Dass gelebter Glaube weit mehr ist als Unterricht und sich Vieles nicht lehren lässt, ist gewiss allen bewusst. Aber wie lässt sich diese wichtige Seite unseres Glaubens fassen und vermitteln. Die Geschichte vor der Wende 1989 hat diese Facette mit unter das Stichwort „Religionsunterricht“ gefasst. Eine Differenzierung ist, daraus resultierend, sehr schwierig geworden. Doch unbeschadet manch kontroverser Debatte und auch praktischer Schwierigkeit lohnt die Unterscheidung – nicht nur, weil dahinter eine lange kirchliche Tradition steht.

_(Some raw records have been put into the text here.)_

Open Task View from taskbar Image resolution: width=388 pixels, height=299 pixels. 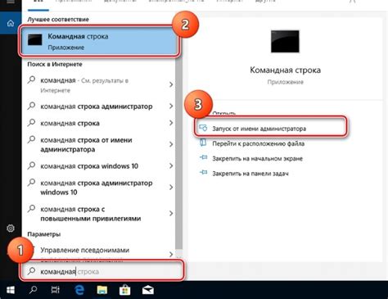pos(56,290)
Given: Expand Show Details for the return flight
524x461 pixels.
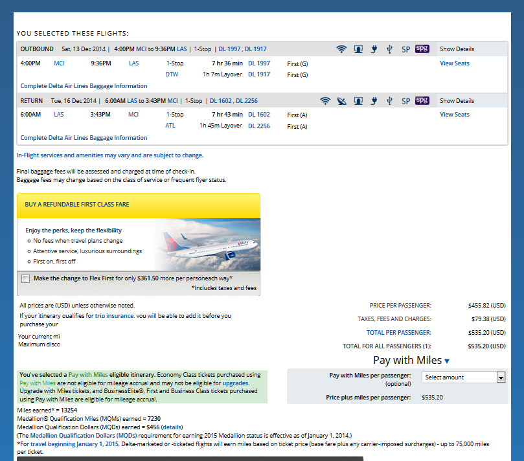Looking at the screenshot, I should click(457, 101).
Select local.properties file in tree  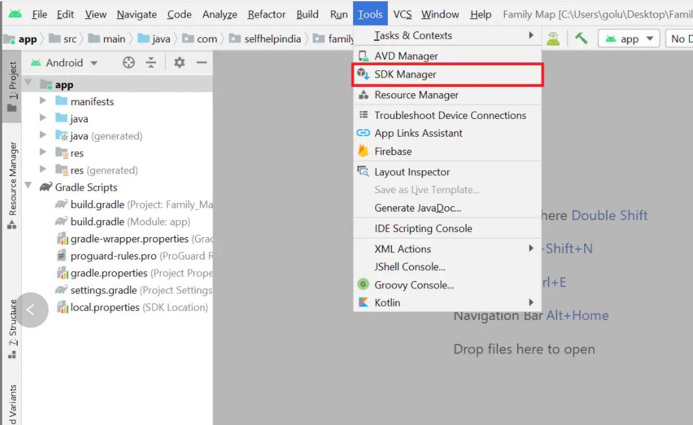[105, 307]
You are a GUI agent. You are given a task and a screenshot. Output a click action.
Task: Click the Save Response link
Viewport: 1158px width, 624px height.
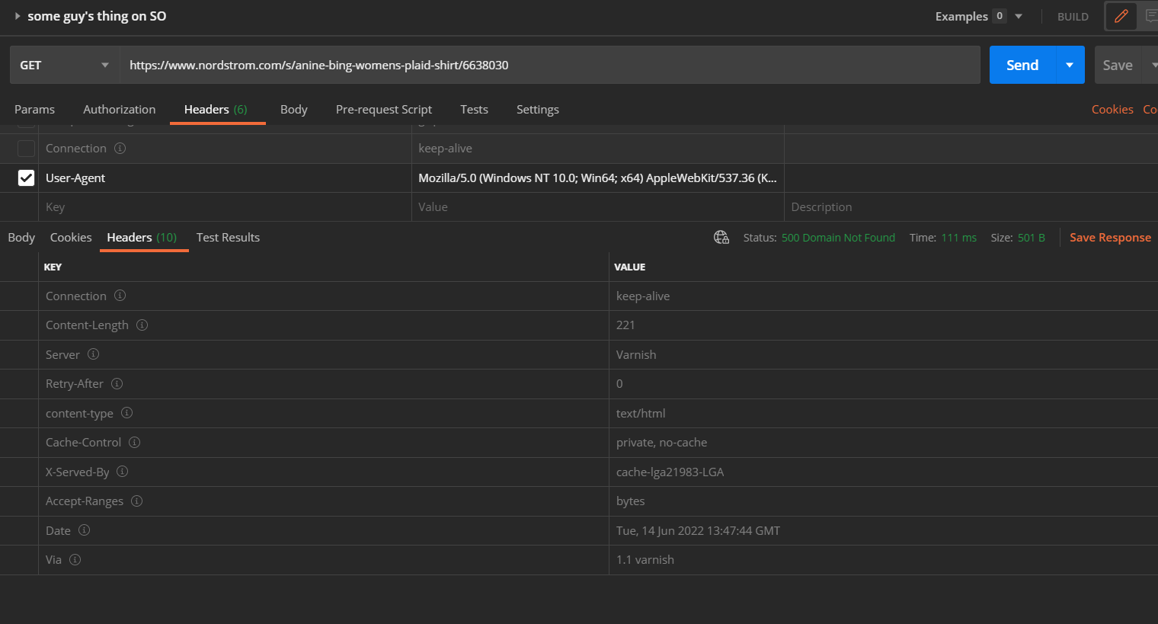[1110, 237]
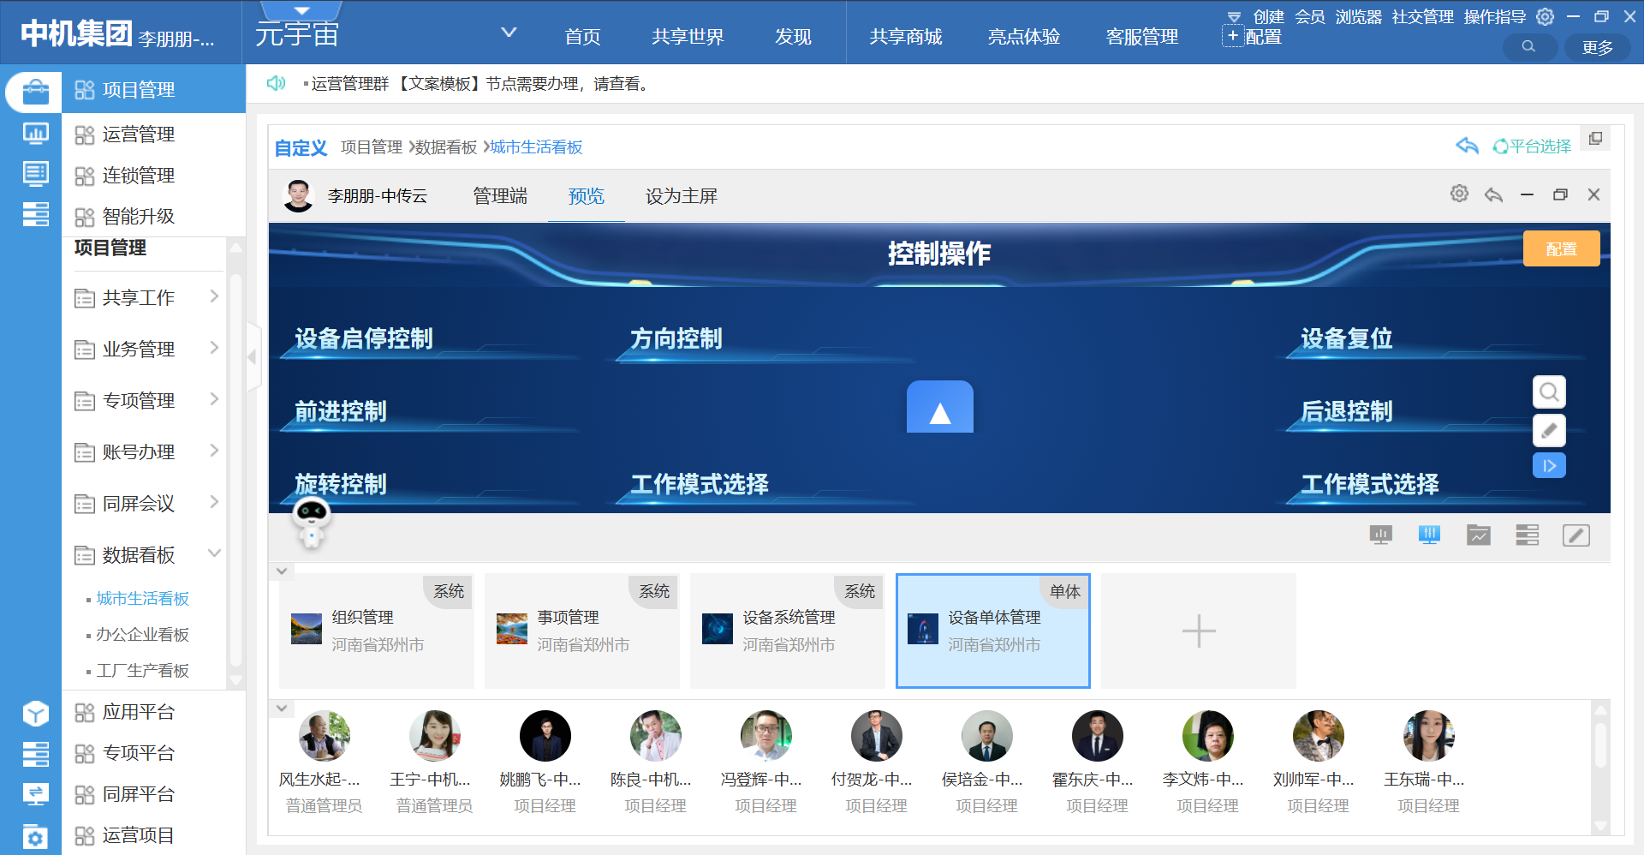The width and height of the screenshot is (1644, 855).
Task: Open the robot assistant icon
Action: click(x=311, y=521)
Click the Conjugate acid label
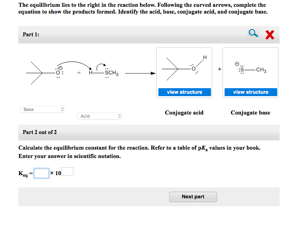 (184, 113)
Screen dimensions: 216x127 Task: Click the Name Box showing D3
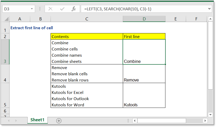(16, 9)
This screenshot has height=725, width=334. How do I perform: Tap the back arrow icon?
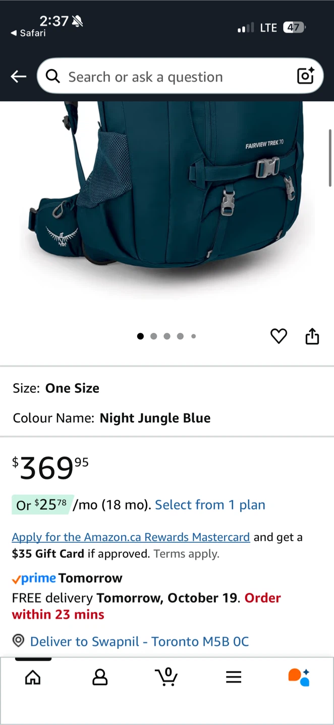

Als Katechese wird diese andere Seite des Glaubenlernens bezeichnet. Wesentlich ist, dass es dabei nicht um einen zeitlich begrenzten Lernprozess geht, sondern sich um einen lebenslangen Weg handelt. Dieser hat eine lebendige Gottesbeziehung zum Ziel, ein reflektiertes Glaubensbewusstsein und eine entsprechende christliche Lebensgestaltung.

Damit verknüpfen sich nun ganz konkret Fragen, inwieweit und wo dies im Rahmen unserer Gemeinde geschieht und möglich ist; wo dies gelebte Praxis ist und  wo es für uns Defizite und damit Handlungsbedarf gibt.

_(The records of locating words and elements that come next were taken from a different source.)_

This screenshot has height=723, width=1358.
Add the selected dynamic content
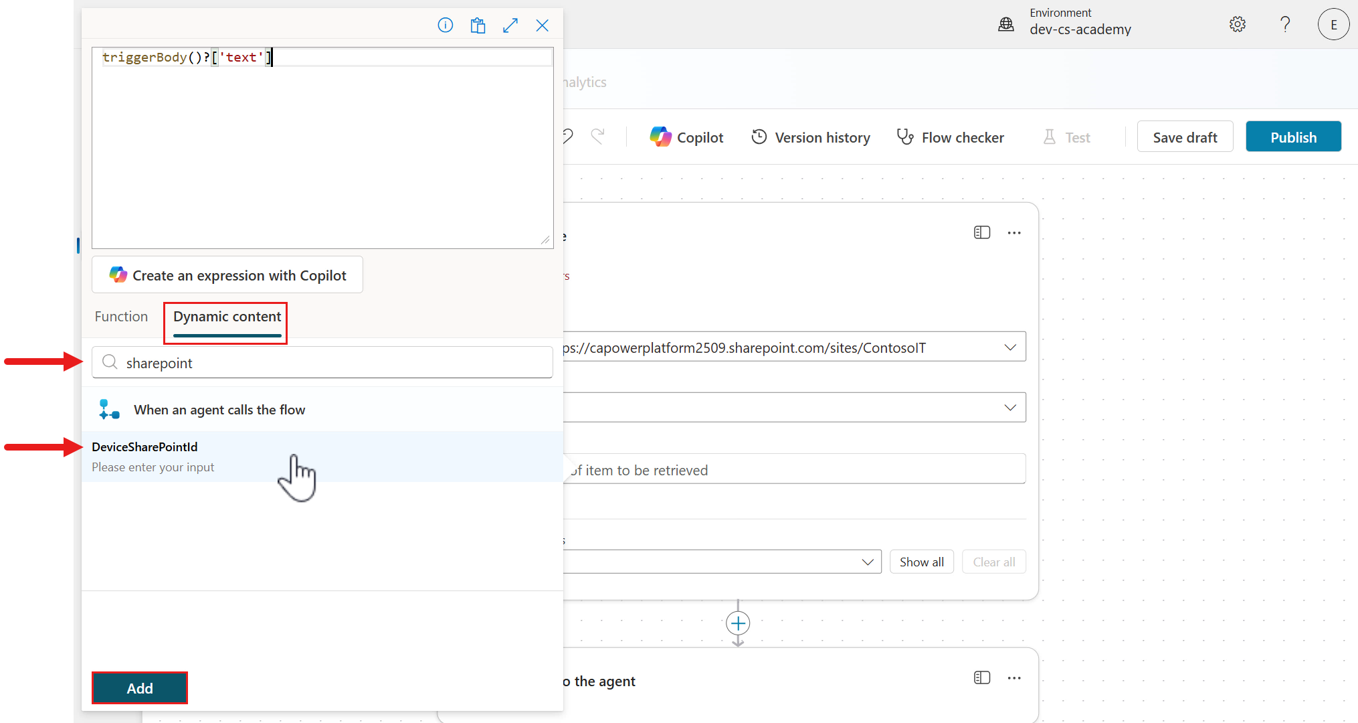139,688
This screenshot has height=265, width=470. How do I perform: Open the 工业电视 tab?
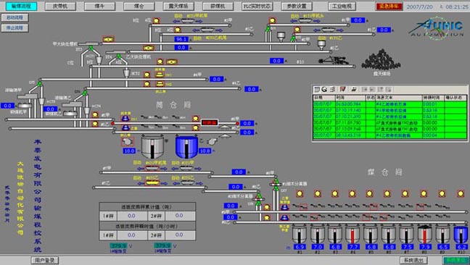point(342,6)
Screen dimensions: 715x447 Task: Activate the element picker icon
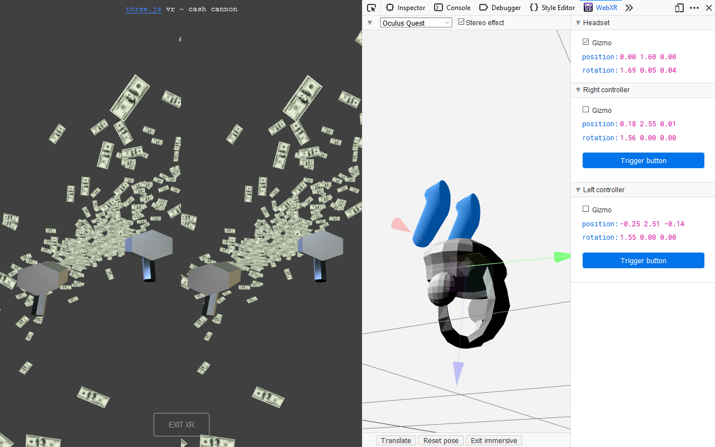(371, 8)
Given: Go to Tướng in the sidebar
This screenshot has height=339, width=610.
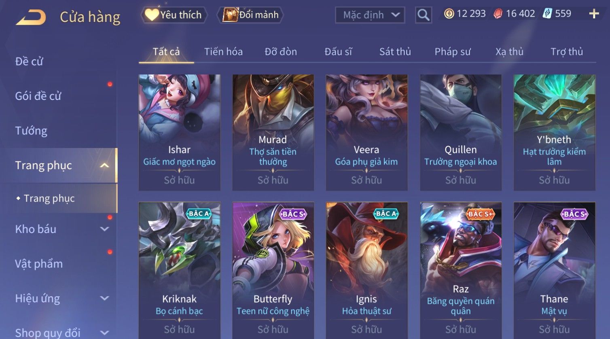Looking at the screenshot, I should point(31,131).
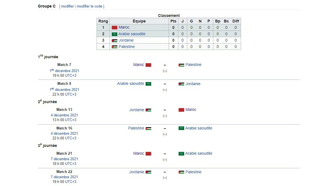
Task: Open the Maroc team link in the ranking table
Action: click(124, 27)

Vielfältige Angebote finden sich im Rahmen unserer Gemeinde für Kinder, die noch nicht zur Schule gehen. Dankbar lässt sich da auf die Drachenkinder, den sonntäglichen Kindergottesdienst, die Kinderstunde, kirchliche Kindergärten und die Familientage bzw. -wochenenden schauen. Schulkinder haben da rund um die Sakramentenvorbereitung, zur RKW, bei Pfarrhauswürmern und Vorjugend sowie in den verschiedenen Musikgruppen wie auch der Jugendgruppe eine Möglichkeit, sich in einen überzeugenden Glauben einzuleben. Besinnungstage, Exerzitien, „Reli“ für Erwachsene, Familienkreise und -tage, Glaubenskurs, Seniorennachmittag sowie die Elternabende im Rahmen der Erstkommunionvorbereitung laden auch alle jenseits des Schulalters zu solch einem katechetischen Lernweg ein.

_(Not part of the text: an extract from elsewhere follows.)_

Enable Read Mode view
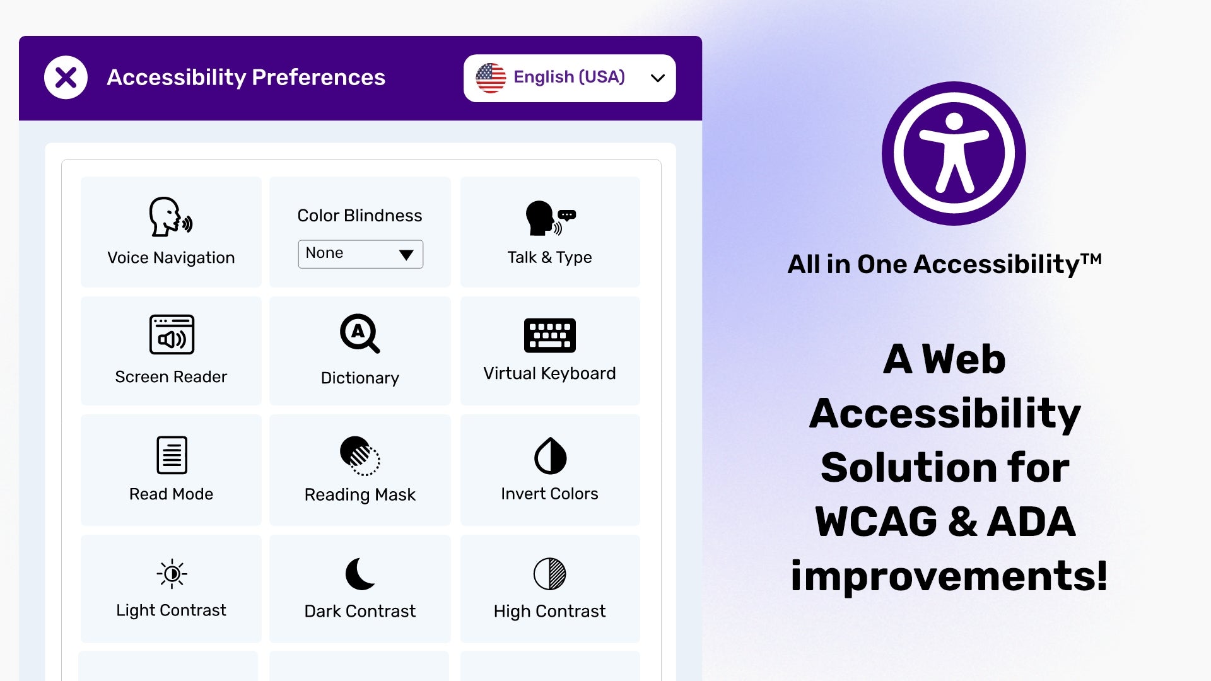This screenshot has width=1211, height=681. click(x=170, y=468)
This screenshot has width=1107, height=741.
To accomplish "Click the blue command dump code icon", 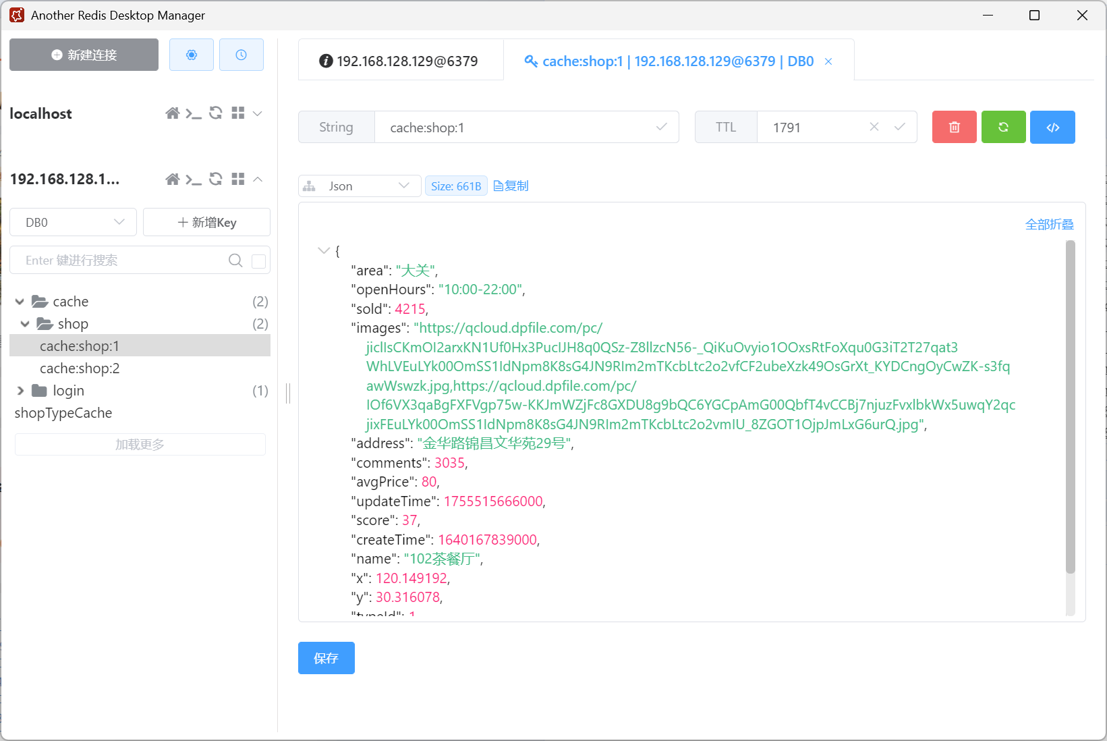I will [x=1052, y=127].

Woran lässt sich nun ablesen, ob dies die richtigen Schritte sind und wo unsere blinden Flecken liegen? 2008/09 hat sich eine Seminargruppe der TU Dresden Gedanken gemacht, inwieweit es möglich ist, auch für die Katechese eine Art Lehrplan zu finden, der Themen, Ziele und Fähigkeiten benennt, die ich als Christ in meinem Leben als Glaubender in Angriff genommen haben sollte. Da diese Zusammenstellung den Rahmen hier sprengen würde, sei lediglich auf die dazugehörige Veröffentlichung beim Deutschen Katechetenverein in München hingewiesen. Eine Kurzübersicht können Sie auch auf unserer Homepage (www.leipzig-st-georg.de/fileadmin/Katechese/Katechese.pdf) einsehen.

Unabhängig davon dürfen Sie gern Fragen und Gedanken rund um unseren gemeinsamen Glauben ins Gespräch bringen. Wo das geschieht, ereignet sich Katechese und wird die Tür zu einem lebendigen Glauben geöffnet.